January 17, 2017 – By Abhishek Awasthi, Project Manager EMEA, AxiomSL
The recent economic and financial crisis has revealed the inadequacy of ‘traditional’ statistics to support policy making – making the requirement of additional information at a more granular level necessary. In 2016, the governing council of the European Central Bank (ECB) approved a new statistical regulation establishing a common, granular big data database – AnaCredit. This comes as a result of the need to ‘move beyond the aggregates’ – the title of the latest ECB Statistics Conference in July.
The banks have raised concerns around these requirements as they are facing a number of challenges before the go-live date in 2018. Firstly around the quality, completeness and availability of data. More specifically, front office and back office systems, particularly the older ones, do not capture the data that is required for this granular reporting. This in turn will lead to system augmentations, meaning an increase in resources – staff, time etc. – to reach the level of complexity required for reporting.
In many instances, the data attributes have neither been required for external reporting, nor been stored electronically in banks’ systems. In this case, banks must demonstrate their ability to source and loan-by-loan basis. The quality of this information can vary, and is often scattered across a multitude of systems and needs to be grouped before submission – banks must apply high levels of controls to ensure data quality and consistency.

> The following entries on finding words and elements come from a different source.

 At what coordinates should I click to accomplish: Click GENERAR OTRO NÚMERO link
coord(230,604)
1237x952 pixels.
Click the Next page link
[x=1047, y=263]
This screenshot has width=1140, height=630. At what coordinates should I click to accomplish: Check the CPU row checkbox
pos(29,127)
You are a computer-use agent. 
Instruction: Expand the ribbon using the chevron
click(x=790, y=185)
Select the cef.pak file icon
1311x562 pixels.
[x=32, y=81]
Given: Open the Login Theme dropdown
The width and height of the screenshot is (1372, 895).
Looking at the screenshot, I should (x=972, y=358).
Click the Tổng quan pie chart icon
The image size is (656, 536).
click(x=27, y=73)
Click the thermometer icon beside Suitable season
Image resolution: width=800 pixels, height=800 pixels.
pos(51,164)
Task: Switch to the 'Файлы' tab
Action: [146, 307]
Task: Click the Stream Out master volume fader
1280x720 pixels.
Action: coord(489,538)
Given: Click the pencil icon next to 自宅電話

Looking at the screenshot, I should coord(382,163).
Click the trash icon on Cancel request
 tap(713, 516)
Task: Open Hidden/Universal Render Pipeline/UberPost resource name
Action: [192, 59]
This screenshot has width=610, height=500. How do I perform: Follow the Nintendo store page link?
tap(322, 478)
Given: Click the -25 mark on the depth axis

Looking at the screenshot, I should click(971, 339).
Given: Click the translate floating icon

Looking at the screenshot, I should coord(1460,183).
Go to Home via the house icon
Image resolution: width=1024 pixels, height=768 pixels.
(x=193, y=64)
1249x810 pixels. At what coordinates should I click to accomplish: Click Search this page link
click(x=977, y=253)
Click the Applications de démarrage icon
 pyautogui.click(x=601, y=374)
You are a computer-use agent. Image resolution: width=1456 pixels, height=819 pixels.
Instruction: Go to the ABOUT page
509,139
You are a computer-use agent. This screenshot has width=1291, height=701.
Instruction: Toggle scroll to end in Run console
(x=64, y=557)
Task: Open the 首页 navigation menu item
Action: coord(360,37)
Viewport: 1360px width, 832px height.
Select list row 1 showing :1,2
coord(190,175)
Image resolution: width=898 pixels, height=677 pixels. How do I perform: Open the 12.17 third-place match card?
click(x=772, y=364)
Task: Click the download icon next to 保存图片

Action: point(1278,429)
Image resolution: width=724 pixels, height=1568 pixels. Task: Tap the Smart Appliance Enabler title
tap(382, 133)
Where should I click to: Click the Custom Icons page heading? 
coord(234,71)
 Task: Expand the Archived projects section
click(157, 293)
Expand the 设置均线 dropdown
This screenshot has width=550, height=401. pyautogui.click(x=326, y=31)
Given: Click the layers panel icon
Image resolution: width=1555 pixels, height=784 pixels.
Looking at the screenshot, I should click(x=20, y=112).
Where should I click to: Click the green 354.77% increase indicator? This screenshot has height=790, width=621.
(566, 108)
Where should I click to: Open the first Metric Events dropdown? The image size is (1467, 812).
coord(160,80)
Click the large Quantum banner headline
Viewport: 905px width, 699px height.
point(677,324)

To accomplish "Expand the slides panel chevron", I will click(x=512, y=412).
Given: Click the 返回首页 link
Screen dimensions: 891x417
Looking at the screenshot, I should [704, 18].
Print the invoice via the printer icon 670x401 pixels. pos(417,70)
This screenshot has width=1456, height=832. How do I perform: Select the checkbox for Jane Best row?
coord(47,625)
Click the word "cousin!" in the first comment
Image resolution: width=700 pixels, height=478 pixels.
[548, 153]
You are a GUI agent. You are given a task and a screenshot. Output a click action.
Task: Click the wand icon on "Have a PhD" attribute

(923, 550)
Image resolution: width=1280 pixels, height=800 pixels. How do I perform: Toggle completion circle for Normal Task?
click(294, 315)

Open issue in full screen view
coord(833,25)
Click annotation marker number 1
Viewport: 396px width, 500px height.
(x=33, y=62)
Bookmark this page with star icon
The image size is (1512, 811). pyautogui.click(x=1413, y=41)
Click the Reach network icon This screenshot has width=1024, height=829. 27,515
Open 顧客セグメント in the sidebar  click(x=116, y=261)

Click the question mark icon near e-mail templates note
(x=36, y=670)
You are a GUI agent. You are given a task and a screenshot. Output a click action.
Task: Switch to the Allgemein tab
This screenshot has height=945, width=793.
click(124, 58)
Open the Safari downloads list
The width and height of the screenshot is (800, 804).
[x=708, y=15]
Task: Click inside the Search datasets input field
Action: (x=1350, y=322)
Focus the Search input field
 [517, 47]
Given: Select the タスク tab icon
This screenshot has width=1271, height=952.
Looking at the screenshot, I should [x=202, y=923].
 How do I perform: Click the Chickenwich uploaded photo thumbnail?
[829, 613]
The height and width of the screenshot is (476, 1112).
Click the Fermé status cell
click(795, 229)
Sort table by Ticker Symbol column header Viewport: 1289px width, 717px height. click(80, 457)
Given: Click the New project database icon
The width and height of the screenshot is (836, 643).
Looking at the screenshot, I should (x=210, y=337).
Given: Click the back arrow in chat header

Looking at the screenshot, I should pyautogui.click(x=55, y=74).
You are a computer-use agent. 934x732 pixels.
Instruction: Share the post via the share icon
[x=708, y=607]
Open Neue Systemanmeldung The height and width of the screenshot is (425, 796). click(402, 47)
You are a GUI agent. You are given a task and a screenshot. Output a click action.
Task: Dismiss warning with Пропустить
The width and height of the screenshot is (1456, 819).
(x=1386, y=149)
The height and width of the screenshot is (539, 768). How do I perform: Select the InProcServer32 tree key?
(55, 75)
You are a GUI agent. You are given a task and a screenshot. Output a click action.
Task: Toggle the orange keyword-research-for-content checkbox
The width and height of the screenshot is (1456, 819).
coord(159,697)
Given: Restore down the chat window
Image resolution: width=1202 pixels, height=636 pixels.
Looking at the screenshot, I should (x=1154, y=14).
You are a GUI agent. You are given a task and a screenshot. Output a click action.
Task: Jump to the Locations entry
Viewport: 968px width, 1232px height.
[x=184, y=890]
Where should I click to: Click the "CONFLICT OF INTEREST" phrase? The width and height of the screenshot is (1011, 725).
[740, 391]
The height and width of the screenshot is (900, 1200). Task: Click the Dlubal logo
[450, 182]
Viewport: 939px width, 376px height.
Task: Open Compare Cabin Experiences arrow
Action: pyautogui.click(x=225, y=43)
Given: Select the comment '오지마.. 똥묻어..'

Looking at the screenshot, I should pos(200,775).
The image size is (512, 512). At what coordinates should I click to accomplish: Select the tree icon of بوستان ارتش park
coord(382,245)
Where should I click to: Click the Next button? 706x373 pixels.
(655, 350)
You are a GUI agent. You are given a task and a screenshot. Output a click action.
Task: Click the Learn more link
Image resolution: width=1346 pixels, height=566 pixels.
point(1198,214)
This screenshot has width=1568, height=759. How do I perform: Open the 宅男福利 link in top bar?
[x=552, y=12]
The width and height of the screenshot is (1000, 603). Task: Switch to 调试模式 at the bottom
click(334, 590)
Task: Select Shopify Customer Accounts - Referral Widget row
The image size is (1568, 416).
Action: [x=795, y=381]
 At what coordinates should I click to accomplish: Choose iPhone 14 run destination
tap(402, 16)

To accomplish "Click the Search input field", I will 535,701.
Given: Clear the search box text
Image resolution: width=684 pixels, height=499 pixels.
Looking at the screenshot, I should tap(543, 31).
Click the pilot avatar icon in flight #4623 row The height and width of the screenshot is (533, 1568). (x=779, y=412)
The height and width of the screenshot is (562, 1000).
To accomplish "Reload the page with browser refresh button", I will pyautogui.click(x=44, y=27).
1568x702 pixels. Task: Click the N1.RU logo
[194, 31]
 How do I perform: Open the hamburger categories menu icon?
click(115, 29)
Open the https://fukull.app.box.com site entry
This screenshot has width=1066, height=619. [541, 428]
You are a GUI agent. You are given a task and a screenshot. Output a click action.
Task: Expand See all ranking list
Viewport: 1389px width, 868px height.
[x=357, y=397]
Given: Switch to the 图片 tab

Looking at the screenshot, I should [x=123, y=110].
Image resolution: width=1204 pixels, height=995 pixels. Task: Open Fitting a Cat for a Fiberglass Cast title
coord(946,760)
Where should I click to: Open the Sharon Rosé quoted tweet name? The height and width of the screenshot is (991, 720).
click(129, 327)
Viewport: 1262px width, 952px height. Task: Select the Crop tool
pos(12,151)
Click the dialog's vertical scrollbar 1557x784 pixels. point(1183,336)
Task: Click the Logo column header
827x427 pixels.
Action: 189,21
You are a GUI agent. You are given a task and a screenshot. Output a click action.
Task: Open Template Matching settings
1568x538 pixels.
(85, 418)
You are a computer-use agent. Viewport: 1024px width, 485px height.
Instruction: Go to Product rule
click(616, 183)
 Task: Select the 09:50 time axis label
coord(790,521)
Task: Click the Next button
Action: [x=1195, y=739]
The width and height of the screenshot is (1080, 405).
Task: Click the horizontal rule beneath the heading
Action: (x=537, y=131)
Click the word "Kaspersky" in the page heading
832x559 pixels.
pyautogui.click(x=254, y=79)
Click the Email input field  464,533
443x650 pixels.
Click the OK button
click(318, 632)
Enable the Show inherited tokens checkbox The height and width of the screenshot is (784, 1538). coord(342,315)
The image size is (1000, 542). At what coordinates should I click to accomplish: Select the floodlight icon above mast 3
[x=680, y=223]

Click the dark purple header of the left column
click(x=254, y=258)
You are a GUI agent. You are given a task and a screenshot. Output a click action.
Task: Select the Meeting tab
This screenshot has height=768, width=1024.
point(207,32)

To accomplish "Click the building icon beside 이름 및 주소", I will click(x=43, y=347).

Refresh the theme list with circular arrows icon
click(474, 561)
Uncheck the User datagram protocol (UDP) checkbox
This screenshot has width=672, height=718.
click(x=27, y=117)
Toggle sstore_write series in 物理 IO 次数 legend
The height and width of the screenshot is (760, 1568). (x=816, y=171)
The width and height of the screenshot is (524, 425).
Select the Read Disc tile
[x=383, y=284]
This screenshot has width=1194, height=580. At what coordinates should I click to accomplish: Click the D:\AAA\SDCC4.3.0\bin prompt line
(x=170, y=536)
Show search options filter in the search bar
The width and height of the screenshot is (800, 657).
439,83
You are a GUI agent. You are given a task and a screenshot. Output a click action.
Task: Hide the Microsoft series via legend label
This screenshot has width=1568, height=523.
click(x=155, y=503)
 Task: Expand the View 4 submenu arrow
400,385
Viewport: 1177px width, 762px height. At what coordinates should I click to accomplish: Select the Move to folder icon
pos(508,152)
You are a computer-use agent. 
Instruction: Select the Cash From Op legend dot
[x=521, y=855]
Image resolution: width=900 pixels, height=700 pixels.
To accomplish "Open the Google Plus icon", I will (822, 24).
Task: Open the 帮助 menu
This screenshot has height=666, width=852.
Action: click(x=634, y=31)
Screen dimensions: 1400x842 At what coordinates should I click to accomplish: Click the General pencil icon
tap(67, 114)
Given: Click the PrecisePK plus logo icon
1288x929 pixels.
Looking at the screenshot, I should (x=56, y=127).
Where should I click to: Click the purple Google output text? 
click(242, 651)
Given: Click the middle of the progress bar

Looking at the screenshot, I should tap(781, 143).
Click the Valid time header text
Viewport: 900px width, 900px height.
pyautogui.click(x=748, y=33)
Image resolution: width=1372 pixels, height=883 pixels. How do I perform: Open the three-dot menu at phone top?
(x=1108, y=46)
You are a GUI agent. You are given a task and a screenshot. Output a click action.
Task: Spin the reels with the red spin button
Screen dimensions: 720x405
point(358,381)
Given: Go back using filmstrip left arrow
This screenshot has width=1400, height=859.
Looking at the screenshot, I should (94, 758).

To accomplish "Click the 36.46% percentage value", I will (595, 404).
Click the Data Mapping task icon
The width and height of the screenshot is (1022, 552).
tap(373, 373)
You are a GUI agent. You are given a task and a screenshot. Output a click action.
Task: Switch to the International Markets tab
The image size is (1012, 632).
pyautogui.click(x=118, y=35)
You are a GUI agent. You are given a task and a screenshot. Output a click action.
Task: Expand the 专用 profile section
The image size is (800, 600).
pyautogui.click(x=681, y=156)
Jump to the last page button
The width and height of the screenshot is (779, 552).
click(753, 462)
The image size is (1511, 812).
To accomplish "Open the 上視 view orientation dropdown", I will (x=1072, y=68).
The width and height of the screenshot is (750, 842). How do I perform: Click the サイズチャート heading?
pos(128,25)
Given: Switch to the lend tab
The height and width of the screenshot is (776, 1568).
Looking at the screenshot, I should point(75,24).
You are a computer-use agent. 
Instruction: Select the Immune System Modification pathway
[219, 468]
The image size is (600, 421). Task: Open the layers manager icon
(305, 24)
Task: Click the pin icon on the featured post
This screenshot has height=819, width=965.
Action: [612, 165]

Another worry for banks is the potential overlap with adjacent regulations – these include outputs from CRD IV, BCBS 239, MiFID II and other accounting projects such as IFRS 9. AnaCredit, within the Single Supervisory Mechanism (SSM), will be the first European framework that will deliver a wider reporting coverage. The question is whether institutions can resolve this in a way that makes sense operationally – all the overlapping regulations in isolation will lead to higher costs in achieving appropriate and timely compliance.
Some vendors may be using AnaCredit as a means of pushing out new products, which appears to be the case in Germany. This could potentially result in untested technology, additional platforms and data consistency challenges. This is where AxiomSL’s ‘one platform’ model is able to limit the issues relating to not only AnaCredit, but a depth of regulatory reforms and any new ones. AxiomSL provides all the data aggregation, validation and reporting functionality needed to comply with the AnaCredit regulation. The model allows the same system to be used for all other reporting and stress testing requirements.
Capacity and centralisation as opposed to localisation has been another big point of discussion. Where larger firms have several subsidiaries and/or branches in Euro member states, they may be considering going through a multitude of transformational projects to replace tactical solutions with more holistic ones. Again, this is where AxiomSL’s single platform allows for simple and easy centralisation instead of time and cost ineffective local solutions.
Firms need to start focusing on their AnaCredit solution today if they have not done so already. A total solution will be necessary to extend to the full requirements of this regulation by 2018. All firms’ chosen platform should be able to accommodate not only Stage 1, but also Stages 2 & 3 once they are confirmed by the ECB – something that AxiomSL’s solution will achieve.